Hélas ! n’enviez point le sort de celui à qui j’ai donné mon Voyage de Suisse[6] c’est un infortuné qui n’a que des malheurs pour prix de ses vertus ; persécuté,

  1. Brissot
  2. Voir P.V.C, XXI p. 248, séance du 26 septembre. Faure (de la Haute-Loire) avait proposé, pour accélérer l’action du tribunal révolutionnaire, diverses dispositions, dont la principale portait que, après les débats, « il ne serait fait aucun discours de défense générale de la part du défenseur ». — Cf. Mém., I, 197-198 : « 26 septembre.

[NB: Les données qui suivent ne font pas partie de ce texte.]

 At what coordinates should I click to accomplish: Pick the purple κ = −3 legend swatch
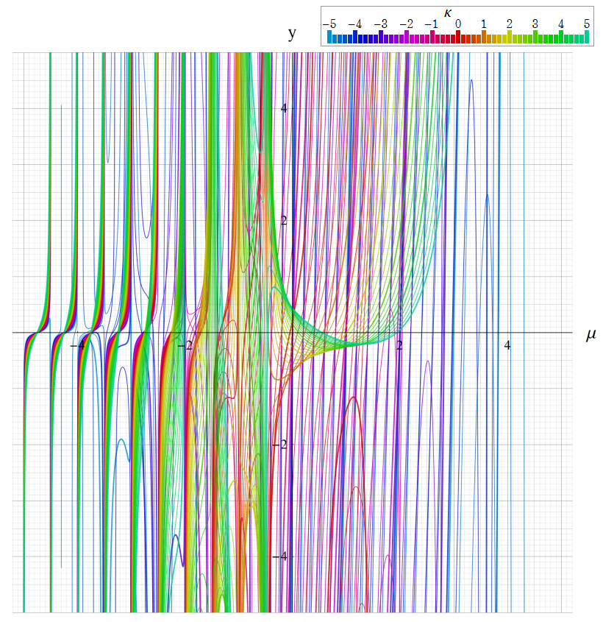pyautogui.click(x=381, y=36)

Le décret qui ordonne de présenter le lendemain l’acte d’accusation de Brissot est rendu dans la même séance où l’on propose d’abréger les formes des jugements du tribunal révolutionnaire, etc. ».
  3. On a cru jusqu’ici que ces lettres désignaient Mme Champagneux ; c’est une erreur, Mme Champagneux, qui était à Bourgoin au moment de l’arrestation de son mari, en août, était accourue aussitôt à Paris, mais pour y tomber malade, d’une maladie « qui la tint trois mois aux portes du tombeau » (Papiers Roland, no 6241, fol. 165). Elle n’aurait donc guère été en état, fin septembre, de recevoir Jany, et c’est en d’autres termes du moins que Madame Roland aurait demandé de ses nouvelles. Une raison plus décisive encore, c’est que l’initale G. ne saurait, en aucune manière, correspondre aux prénoms d’Ursule-Adélaïde Brottin, femme de Luc-Antoine-Donin de Rosière de Champagneux. « Mme G. Chp. » n’est autre que Sophie Grandchamp, ainsi que nous l’avons surabondamment établi ailleurs.
  4. Probablement le roman anglais de Miss Élisabeth Griffith, intitulé Histoire de lady Barton, en forme de Lettres, 1771, 3 vol. in-12 -Biogr. Michaud, v° Griffith).
  5. Le fils de Petion, alors âgé de onze ans, qui partageait la prison de sa mère.
  6. Buzot. — Voir, sur ce détail, notre Appendice R.